No callar, Javier Cercas, p. 393
Borges le reprochó al Ulises su
proceder acumulativo: su incapacidad para seleccionar lo relevante y descartar
lo superfluo; dirigida a la obra milimétrica de Joyce, la objeción me parece
injusta, pero no dirigida a la de DFW. Esta contiene fragmentos deslumbrantes, pero
es víctima de uno de los peores peligros que acechan a un escritor -la
facilidad- y de una de las más dañinas supersticiones americanas -la de la Gran
Novela: la de la Novela Grande-; así que es difícil no darle la razón a Michiko
Kakutani, quien comparó La broma infinita con las esculturas inacabadas de Miguel
Angel: la obra de un genio, aunque no sea una obra genial. En realidad, el
genio de DFW resulta más visible en sus crónicas y ensayos. Es ahí donde DFW,
que fue un escritor encarnizadamente posmoderno, libra un combate titánico y
desesperado contra la ironía cínica, sarcástica y nihilista del posmodernismo,
lo que le condujo a abogar por una especie de literatura pedagógica.

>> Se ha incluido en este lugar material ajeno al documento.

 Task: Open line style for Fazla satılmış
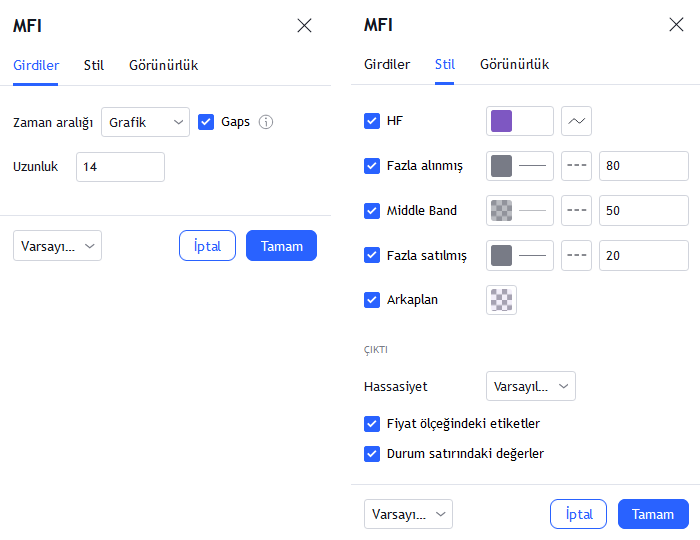577,256
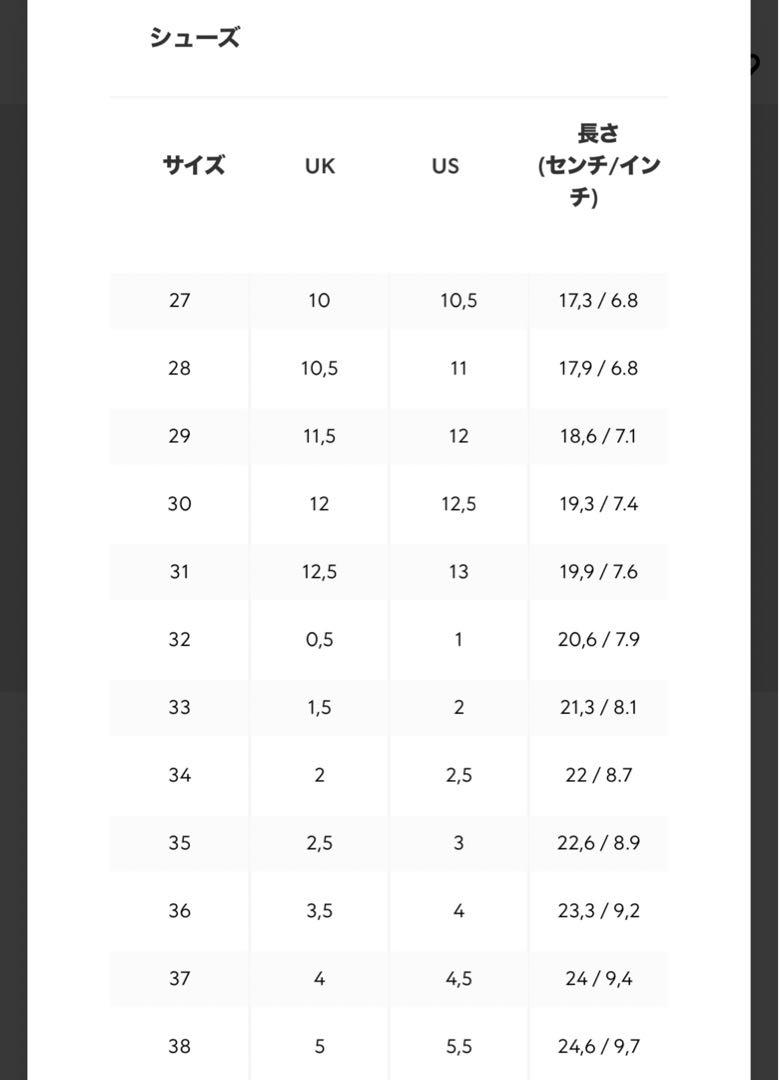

Nunca la
practicó, por fortuna -era demasiado buen escritor para hacerlo-, pero esa
lucha agónica le convirtió en heraldo de una literatura nueva, que nunca llegó
a ver.
DFW nació en 1962 en Nueva York,
pero gran parte de su vida transcurrió en Urbana, Illinois, donde residían sus
padres. Allí viví yo dos años a fines de los ochenta, mientras DFW peleaba
contra una depresión protegido por el «Fondo Mr. y Mrs. Wallace para Niños
Desnortados», como lo llamaba el escritor. Por eso he pensado a veces que no es
imposible que alguna noche de entonces, en alguna casa de aquella pequeña
ciudad universitaria donde todos los veinteañeros nos conocíamos y todos
asistíamos a todas las fiestas y todos hablábamos con todos, me cruzase con DFW
y conversásemos con una cerveza en la mano. Quién sabe. Era tal vez el escritor
más talentoso de mi generación, y el 12 de septiembre de 2008 se ahorcó en el
patio de su casa de Claremont, California.